Como tal, este responsável considera ser importante que os estudantes
pré-universitários tenham acesso a mais informação
sobre as necessidades do mercado de trabalho e que fosse conhecida a lista
dos cursos que produz licenciados para o desemprego.
A Anfei é uma excepção neste quase deserto português
na área de formação técnica especializada.
Com uma produção de 350 formandos por ano no regime de formação
contínua (elaborado à medida das necessidades das empresas),
aquela escola tecnológica produz ainda cerca de 300 formandos no
regime de formação em alternância - modalidade formativa
na qual o aluno passa quatro dias na empresa e um dia de formação
em sala.
Para assegurar que a formação responde às necessidades
do mercado laboral, Simão Portugal garante que regularmente é
efectuada uma avaliação qualitativa do impacto da formação
no desempenho do posto de trabalho.
Os resultados desta metodologia falam por si: 80% das empresas clientes
(cerca de 50) estão satisfeitas com a qualidade dos formandos da
Anfei. Entre estas, só a Autoeuropa contratou 400 alunos daquela
escola. A taxa de empregabilidade da Anfei situa-se nos 100%.
"A razão do nosso sucesso deve-se aos cursos serem sempre
centrados na resolução dos problemas das empresas. É
que o formador tem que dominar o planeamento da formação.
Não pode estar divorciado das empresas e ser um mero 'entertainer'",
ironiza Simão Portugal.
Formar em sincronia com o trabalho
Outra grave deficiência, segundo Valadares Tavares, está
no facto da formação contínua ser sido menosprezada
e pouco relacionada com o posto de trabalho tanto das empresas como na
administração pública. "E, além disso,
falta uma cultura de competitividade na avaliação e produção
de conhecimento no nosso sistema educativo", acrescenta o presidente
do INA.
Curiosamente, como aponta Elsa Carvalho, consultora da Mercer Consulting,
segundo um estudo recente desta consultora apontava para o facto de em
Portugal o investimento e o número de horas de formação
empresarial ser quase igual ao de outros países, só que
os resultados estão muito aquém.
"Estamos péssimos em planeamento e na medição
do retorno de investimento em formação", adianta
a mesma especialista.
"As empresas não fazem o levantamento das suas necessidades
formativas. Logo, é lógico que muita da formação
não tenha nada a ver com as exigências do negócio
e do posto de trabalho", explica.
Quanto ao cálculo do retorno do investimento (ROI) em formação,
aquela especialista sublinha que este indicador - convertido em métricas
financeiras - é crucial para que os gestores consigam identificar
o impacto das acções formativas na performance do negócio.
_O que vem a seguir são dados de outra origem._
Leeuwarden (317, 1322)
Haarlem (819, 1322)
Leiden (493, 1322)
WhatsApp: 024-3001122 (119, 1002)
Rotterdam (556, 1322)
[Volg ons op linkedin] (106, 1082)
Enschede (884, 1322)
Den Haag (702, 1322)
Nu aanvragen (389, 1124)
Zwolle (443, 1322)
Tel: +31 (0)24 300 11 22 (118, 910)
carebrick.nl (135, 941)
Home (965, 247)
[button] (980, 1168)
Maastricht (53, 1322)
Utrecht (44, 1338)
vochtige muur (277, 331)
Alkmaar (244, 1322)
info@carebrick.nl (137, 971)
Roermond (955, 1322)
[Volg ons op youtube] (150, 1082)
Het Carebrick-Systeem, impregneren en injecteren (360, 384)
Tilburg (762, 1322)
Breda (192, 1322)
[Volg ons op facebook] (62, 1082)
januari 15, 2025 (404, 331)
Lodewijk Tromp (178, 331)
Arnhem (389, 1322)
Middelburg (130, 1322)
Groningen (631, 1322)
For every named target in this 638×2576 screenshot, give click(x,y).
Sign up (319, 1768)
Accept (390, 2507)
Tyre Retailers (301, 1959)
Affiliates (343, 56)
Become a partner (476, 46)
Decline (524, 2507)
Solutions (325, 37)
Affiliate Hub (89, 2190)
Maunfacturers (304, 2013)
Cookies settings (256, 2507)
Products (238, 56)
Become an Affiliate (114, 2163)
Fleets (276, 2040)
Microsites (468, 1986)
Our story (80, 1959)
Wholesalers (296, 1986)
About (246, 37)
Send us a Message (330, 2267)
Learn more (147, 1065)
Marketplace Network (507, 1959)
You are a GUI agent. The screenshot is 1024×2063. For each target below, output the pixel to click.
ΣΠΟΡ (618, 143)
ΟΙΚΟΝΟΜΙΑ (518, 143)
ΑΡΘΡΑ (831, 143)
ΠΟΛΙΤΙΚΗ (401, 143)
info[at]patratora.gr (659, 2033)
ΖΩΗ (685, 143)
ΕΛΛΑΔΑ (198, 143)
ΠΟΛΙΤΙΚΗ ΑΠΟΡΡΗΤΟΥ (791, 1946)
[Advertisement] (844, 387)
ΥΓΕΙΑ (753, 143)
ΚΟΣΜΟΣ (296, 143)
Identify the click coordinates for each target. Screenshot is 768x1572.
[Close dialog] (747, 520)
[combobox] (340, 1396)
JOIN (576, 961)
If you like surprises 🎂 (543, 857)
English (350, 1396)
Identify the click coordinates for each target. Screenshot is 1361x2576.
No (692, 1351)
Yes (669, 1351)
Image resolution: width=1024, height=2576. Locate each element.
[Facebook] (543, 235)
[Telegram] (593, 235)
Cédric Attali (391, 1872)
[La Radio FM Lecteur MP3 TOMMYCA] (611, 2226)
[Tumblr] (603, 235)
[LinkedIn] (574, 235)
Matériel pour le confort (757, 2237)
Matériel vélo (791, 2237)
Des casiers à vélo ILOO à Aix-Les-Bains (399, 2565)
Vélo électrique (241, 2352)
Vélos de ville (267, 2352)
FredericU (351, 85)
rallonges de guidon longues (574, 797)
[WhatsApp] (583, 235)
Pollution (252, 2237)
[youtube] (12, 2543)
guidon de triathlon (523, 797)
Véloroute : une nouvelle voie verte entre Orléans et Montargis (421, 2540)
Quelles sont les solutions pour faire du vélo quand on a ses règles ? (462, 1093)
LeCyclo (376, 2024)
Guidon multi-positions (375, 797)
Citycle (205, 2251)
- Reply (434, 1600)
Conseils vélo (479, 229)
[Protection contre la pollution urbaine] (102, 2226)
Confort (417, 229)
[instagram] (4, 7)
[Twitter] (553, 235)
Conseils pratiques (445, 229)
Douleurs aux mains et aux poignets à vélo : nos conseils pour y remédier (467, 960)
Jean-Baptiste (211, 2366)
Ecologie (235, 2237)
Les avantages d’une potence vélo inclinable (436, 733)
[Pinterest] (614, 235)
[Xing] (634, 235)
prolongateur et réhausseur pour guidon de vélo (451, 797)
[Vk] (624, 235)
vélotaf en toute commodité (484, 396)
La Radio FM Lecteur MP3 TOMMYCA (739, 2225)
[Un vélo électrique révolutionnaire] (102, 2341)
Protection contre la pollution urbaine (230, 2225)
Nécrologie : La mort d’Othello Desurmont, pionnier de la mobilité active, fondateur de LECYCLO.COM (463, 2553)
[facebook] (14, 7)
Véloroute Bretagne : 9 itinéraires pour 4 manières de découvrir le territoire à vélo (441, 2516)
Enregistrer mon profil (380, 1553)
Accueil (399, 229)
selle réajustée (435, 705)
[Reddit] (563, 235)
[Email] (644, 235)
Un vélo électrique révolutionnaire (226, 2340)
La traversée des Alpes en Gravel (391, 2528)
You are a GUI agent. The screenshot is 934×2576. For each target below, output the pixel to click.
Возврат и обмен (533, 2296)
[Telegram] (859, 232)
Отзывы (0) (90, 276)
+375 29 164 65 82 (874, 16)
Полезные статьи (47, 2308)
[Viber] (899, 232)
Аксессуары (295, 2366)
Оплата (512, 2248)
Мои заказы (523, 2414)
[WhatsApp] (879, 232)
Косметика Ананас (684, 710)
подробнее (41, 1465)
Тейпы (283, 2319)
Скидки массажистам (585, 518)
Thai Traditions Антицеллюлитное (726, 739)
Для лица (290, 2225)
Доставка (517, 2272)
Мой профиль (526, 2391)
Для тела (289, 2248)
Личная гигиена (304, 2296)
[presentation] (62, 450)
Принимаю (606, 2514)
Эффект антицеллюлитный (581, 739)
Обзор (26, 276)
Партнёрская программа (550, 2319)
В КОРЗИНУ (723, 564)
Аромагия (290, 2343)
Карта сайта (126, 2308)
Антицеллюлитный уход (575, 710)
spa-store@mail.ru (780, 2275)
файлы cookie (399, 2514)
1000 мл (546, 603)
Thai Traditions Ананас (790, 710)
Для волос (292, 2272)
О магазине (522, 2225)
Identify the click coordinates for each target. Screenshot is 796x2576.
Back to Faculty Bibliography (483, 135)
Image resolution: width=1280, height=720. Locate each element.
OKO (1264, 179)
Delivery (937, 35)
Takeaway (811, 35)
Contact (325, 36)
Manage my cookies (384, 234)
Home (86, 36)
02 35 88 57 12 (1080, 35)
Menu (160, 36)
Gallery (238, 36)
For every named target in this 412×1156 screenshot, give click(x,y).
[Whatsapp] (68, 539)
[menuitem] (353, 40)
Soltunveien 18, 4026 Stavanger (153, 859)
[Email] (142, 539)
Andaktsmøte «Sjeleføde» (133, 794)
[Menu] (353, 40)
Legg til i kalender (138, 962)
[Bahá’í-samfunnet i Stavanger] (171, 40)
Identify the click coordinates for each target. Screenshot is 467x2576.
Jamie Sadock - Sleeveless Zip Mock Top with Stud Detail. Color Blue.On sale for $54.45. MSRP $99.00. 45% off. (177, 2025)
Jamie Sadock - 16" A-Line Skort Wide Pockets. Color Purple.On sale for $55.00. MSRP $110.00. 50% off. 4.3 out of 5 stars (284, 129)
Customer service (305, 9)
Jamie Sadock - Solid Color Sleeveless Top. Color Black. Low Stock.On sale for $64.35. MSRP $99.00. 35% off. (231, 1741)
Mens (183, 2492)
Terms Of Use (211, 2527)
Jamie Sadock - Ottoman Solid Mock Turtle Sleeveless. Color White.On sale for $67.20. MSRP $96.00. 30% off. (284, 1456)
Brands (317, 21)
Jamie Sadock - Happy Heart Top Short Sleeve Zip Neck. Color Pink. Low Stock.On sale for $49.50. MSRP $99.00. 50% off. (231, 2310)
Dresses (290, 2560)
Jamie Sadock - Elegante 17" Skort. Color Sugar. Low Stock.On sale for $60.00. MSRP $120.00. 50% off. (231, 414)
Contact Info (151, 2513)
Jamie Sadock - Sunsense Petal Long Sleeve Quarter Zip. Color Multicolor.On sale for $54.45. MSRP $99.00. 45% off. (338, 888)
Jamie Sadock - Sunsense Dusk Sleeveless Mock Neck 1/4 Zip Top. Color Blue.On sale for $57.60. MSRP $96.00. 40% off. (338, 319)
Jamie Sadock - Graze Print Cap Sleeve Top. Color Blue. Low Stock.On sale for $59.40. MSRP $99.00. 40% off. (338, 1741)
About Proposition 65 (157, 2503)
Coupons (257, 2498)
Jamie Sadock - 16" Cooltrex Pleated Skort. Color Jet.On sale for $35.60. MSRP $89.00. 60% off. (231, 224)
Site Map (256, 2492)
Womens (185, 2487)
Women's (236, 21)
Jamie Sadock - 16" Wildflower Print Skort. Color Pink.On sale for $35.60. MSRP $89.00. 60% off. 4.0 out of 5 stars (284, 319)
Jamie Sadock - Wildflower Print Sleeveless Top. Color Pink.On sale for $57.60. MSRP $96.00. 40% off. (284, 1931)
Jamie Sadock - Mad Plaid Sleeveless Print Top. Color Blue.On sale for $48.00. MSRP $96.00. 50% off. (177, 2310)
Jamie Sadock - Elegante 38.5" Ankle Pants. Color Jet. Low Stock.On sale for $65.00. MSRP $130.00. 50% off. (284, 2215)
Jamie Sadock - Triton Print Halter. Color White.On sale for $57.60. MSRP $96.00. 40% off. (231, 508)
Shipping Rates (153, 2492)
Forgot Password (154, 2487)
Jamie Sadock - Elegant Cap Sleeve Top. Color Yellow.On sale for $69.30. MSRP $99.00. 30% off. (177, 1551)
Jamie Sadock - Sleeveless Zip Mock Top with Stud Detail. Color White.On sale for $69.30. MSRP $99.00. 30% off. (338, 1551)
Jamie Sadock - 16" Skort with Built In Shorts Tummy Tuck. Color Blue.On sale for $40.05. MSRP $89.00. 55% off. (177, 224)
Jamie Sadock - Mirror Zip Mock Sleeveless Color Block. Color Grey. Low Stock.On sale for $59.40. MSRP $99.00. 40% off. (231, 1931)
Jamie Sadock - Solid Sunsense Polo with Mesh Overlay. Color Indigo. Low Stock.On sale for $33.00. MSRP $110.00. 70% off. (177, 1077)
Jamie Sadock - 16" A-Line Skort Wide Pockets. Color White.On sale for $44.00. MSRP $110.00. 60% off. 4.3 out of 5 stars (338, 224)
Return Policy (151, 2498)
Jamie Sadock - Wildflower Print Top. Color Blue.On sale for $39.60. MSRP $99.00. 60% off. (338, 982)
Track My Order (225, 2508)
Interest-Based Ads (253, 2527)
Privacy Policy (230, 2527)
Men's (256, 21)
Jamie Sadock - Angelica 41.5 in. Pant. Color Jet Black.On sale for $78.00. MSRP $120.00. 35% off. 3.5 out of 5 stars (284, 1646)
"Caso contrário, está-se a deitar dinheiro pela
janela fora", frisa. (ver caixa Como avaliar a formação).
Uma perspectiva partilhada por José Pedro Barosa, presidente da
Nova Fórum. Para este responsável, as empresas têm
que assumir a formação como um investimento, para que esta
seja "rentável".
Isto é realizado através da identificação
por parte da empresa das suas necessidades e dos custos e benefícios
das acções formativas. "Só assim é
que o gestor pode assumir uma margem de risco face ao montante investido
em formação e assim definir objectivos concretos em relação
à formação", sublinha.
Mas também há experiências positivas em Portugal neste
aspecto. Segundo Rui Paiva administrador da Wedo Consulting, empresa da
"subholding" Sonaecom, já criou uma "corporate university"
por acreditar que "a formação profissional é
um processo contínuo que não acaba com a saída da
universidade e está relacionada com o posto de trabalho".
Rui Paiva mostra a sua perplexidade pelo facto dos gestores portugueses
terem bons desempenhos à frente das subsidiárias de multinacionais,
embora essas boas práticas não sejam na maioria das vezes
transpostas para as empresas nacionais. "O que faz diferença
nas empresas não são as pessoas, mas sobretudo os métodos
e processos", observa.
Uma das causas para este estado de coisas em Portugal, segundo este responsável
da Sonaecom, também está relacionado com a falta de incentivos
para as empresas portuguesas investirem em formação.
"Os subsídios e os apoios deveriam ser dados às
empresas que apostaram na formação", diz o mesmo
responsável. E acrescenta: "O Estado deveria criar métricas
de forma a que aposta em formação pudesse ser considerada
nos concursos públicos, a exemplo do que já acontece com
as certificações de qualidade ISO".
Para Jaime Quesado, gestor do Programa Operacional da Sociedade da Informação
(POSI), a formação profissional falha em Portugal, não
só por não "haver um entendimento estratégico
entre empresas, comunidades locais e estabelecimentos", como
também pelo facto das empresas estarem agora mais preocupadas com
o curto prazo.
Mas para que surja um entendimento estratégico sobre a formação
em Portugal, Rui Moura, docente em sociologia do trabalho na Universidade
Autónoma de Lisboa, sugere que se deverão escolher os "clusters"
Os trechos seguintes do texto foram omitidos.